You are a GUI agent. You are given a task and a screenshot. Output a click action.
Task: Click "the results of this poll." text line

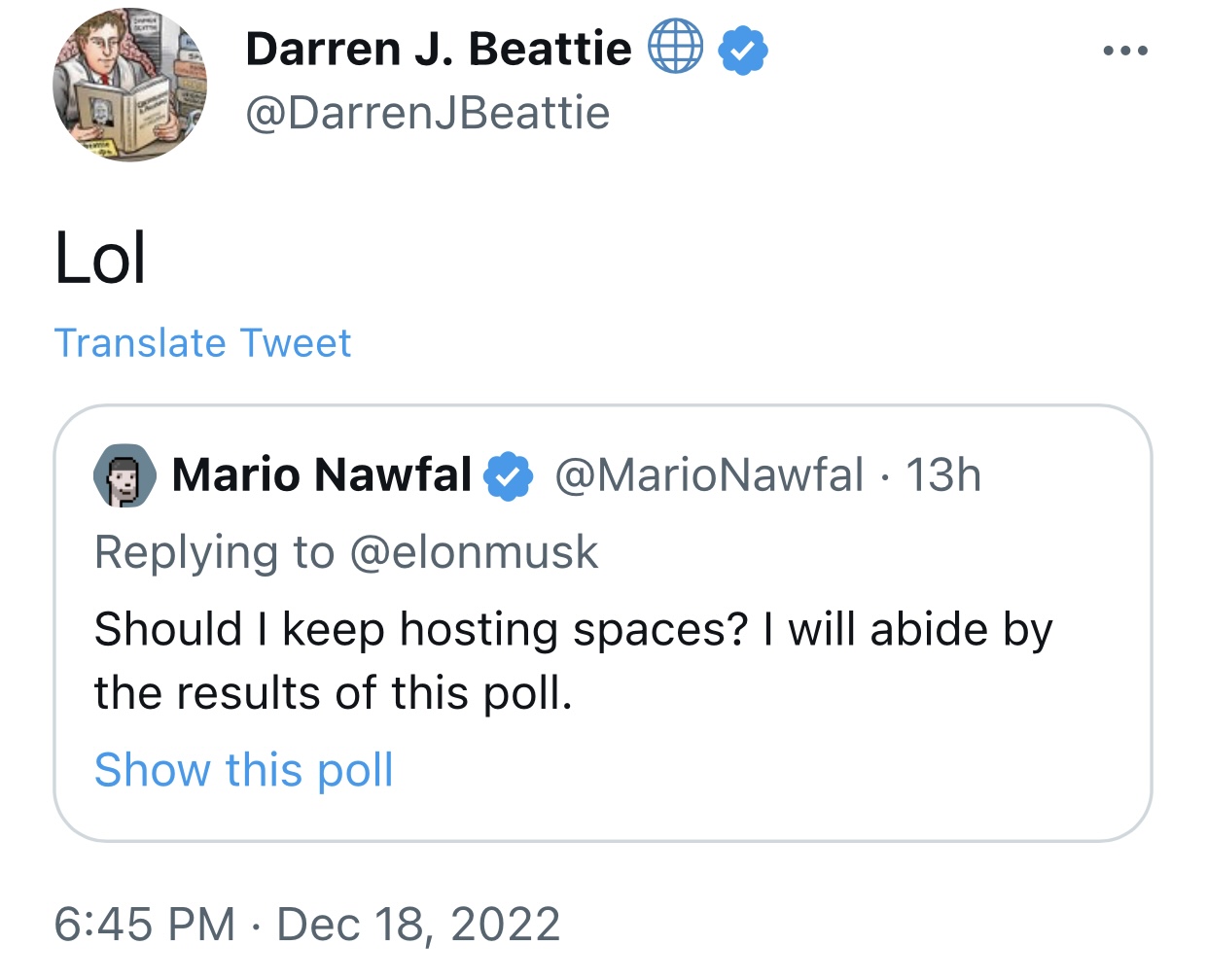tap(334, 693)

§

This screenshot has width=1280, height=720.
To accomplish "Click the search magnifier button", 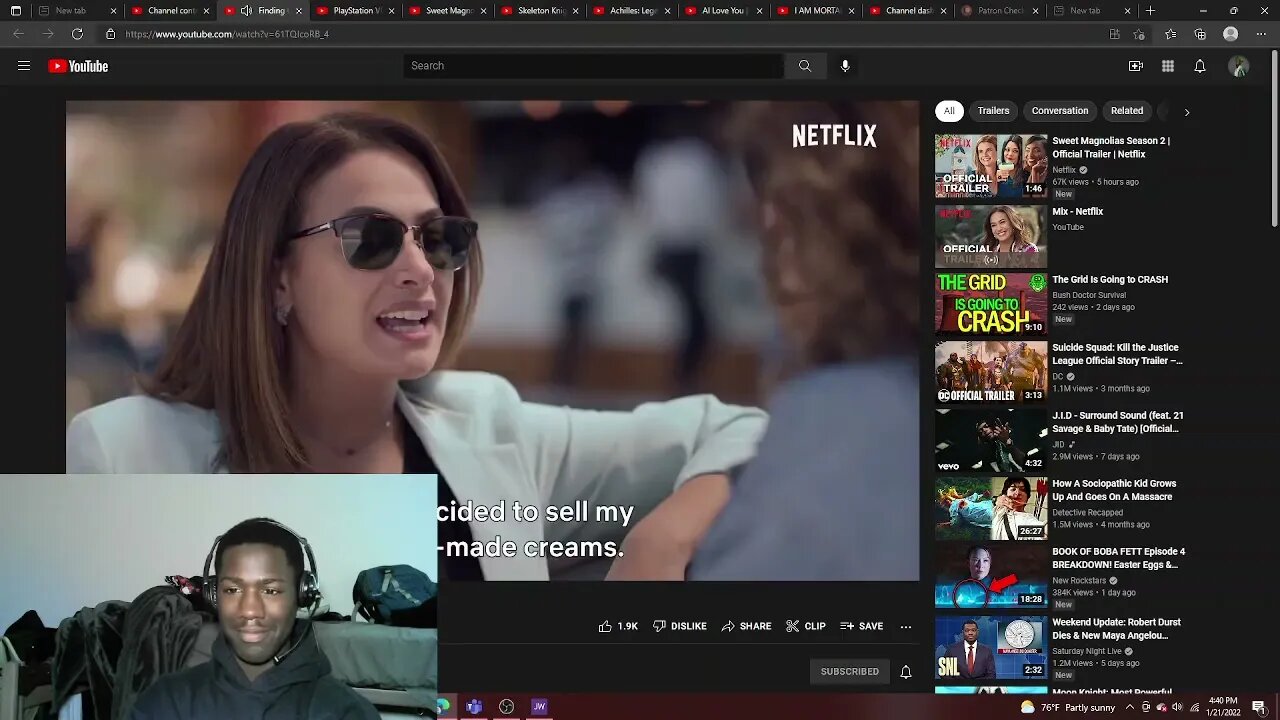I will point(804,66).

§

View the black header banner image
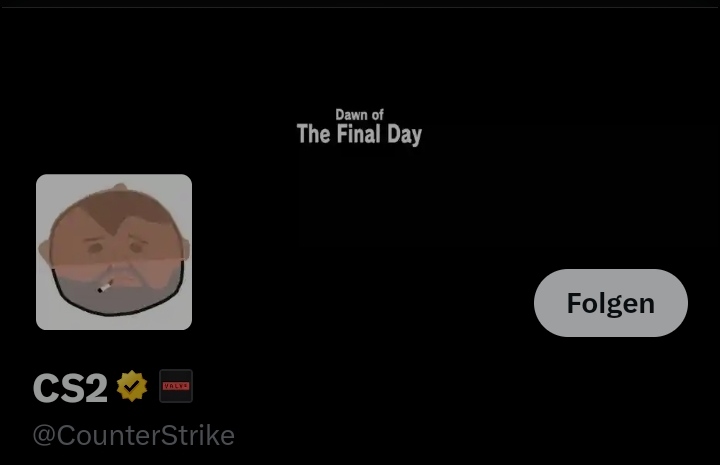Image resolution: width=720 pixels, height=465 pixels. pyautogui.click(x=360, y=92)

§

Go through the records and count the lines that include "screenshot", then give only that number.

The completed task
2